At 04:32 PM 2/23/99 +0000, Russell King - ARM Linux Admin wrote:
>Paul Koning writes:
>> I think the issue is that EBSA285 doesn't HAVE a BIOS.
>
>I do have a BIOS like loader for the EBSA285, but is in dire need of a
>cleanup in certain areas (which I know I must get around to).
>
>> Personally, I wonder about depending on such a notion. There's
>> nothing wrong with having the OS initialization do the entire system
>> init from scratch. At worst that duplicates what a "BIOS" did; at
>> best it's what makes things work.
>
>The PCI initialisation is hardware specific - there is no way to know
>what an EBSA285 is plugged into, and therefore I'd prefer that on this
>machine the kernel did NOT initialise the PCI bus. In fact, my current
>thinking is to reduce some of the initialisation that the kernel does on
>EBSA285.
>
The EBSA-285 is even more complicated than normal as it can run either
as an intelligent device or as the host bridge. Host bridge is the standard
Intel PCI based system case.
There are two parts to the PCI initialisation. The (standard) kernel
uses BIOS callbacks to discover the PCI topology (what devices on
what buses using which addresses in what PCI spaces). In the Alpha/MIPs
cases, there is system specific code that carries out the init functions
normally carried out by Intel BIOS. It's a bit generalised but it
has to be system specific 'cos how PCI land is accessed and how interrupts
are routed is system specific. That's handled by arch/alpha/kernel/bios32.c.
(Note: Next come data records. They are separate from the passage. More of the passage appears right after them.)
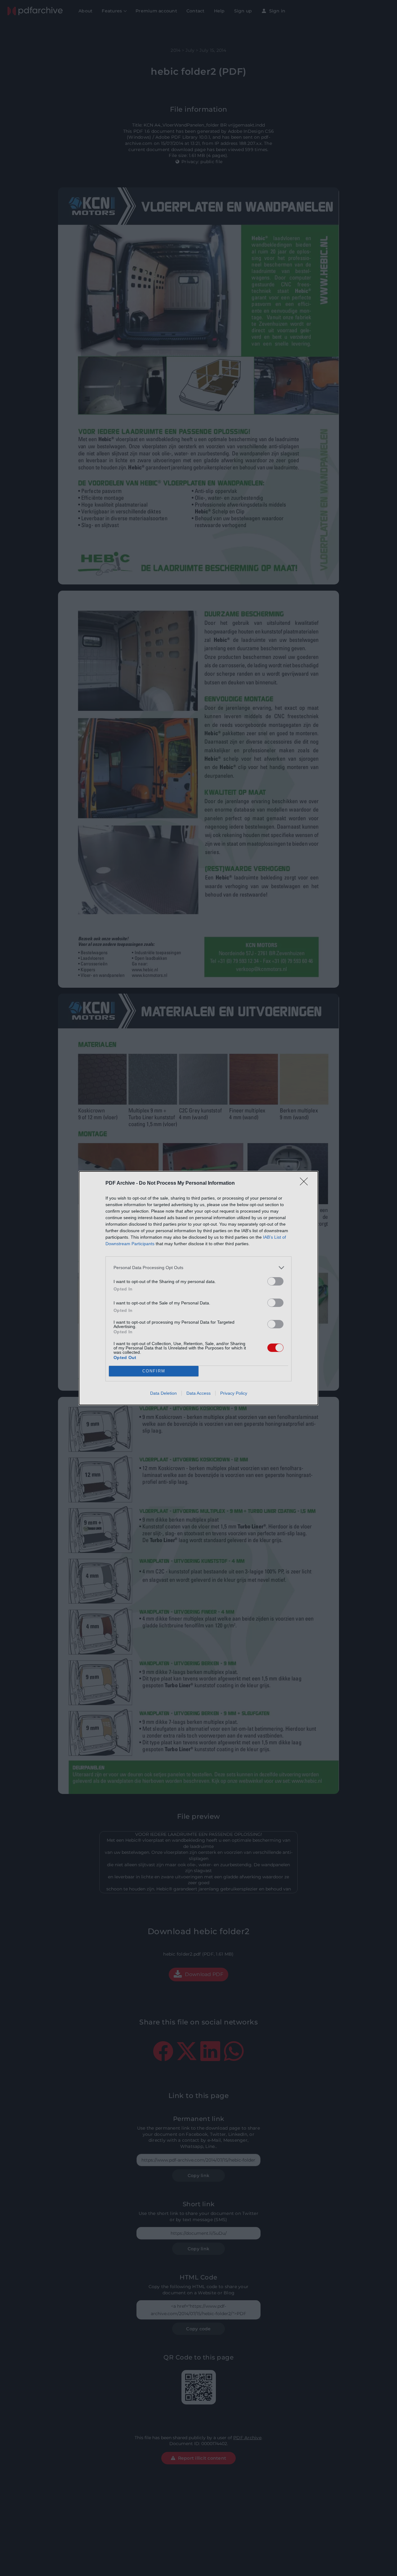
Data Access (198, 1393)
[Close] (306, 1183)
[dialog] (198, 1288)
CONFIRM (153, 1371)
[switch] (275, 1281)
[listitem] (198, 1267)
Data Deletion (163, 1393)
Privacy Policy (233, 1393)
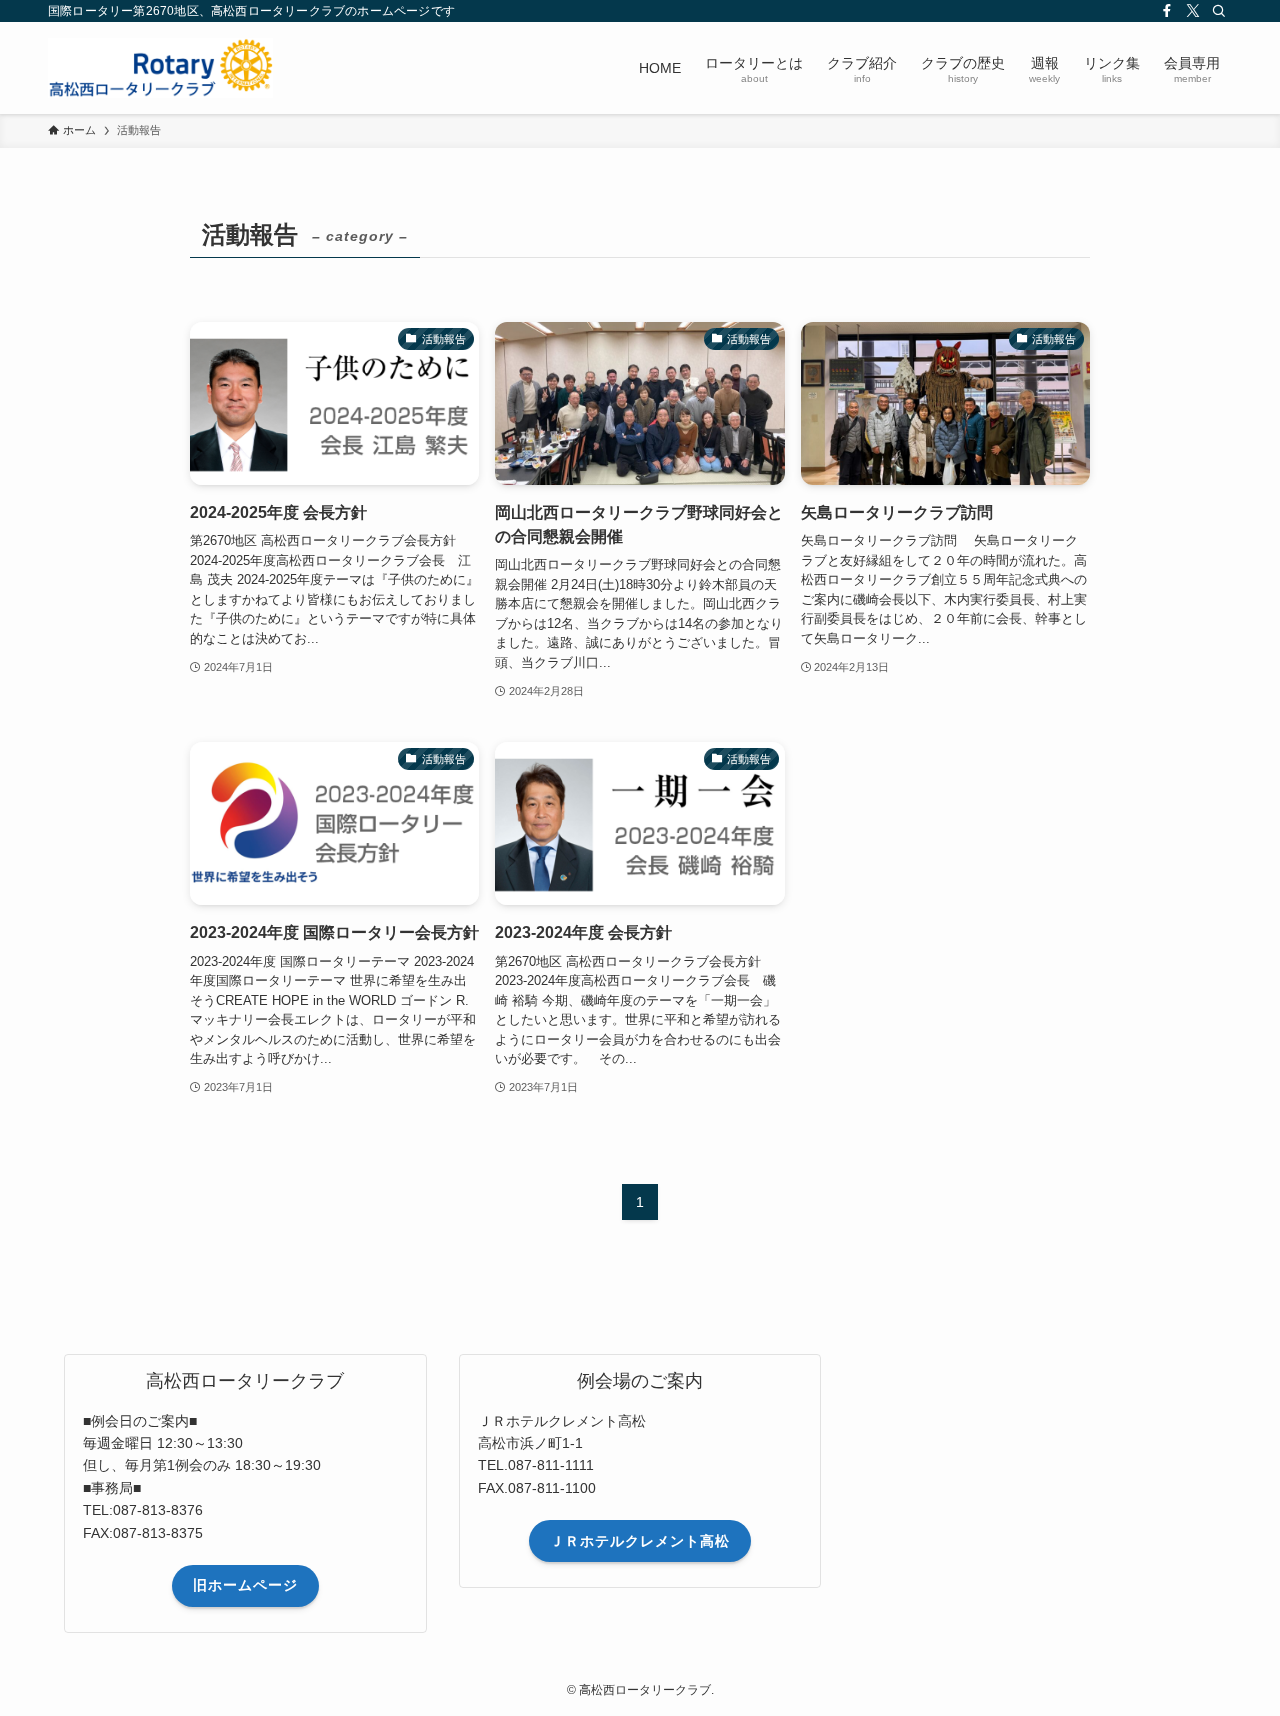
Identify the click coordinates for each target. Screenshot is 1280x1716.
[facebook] (1167, 11)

The generic code is in drivers/pci/pci.c and is the same across architectures.
I seem to remember 2.2.1 giving you the ability to completely re-init the
PCI subsystem though.
As for whether or not this code should be in the kernel is an interesting
question. If it is not, then where does it go? How does the kernel
figure out the PCI topology? You could have a bootloader/console that
inits the PCI and hands off the PCI topology information to the kernel.
Given that the PCI system has been configured, the kernel could figure out
the topology itself (via configuration cycles) in a system independent
way.
Without a console, you have to assume that the kernel has to do all of
the work. Most ARM systems do not have consoles. In the Alpha case,
the Miniloader (MILO) uses the kernel PCI setup code and the kernel then
re-inits the PCI subsystem (a little sordid, but it works).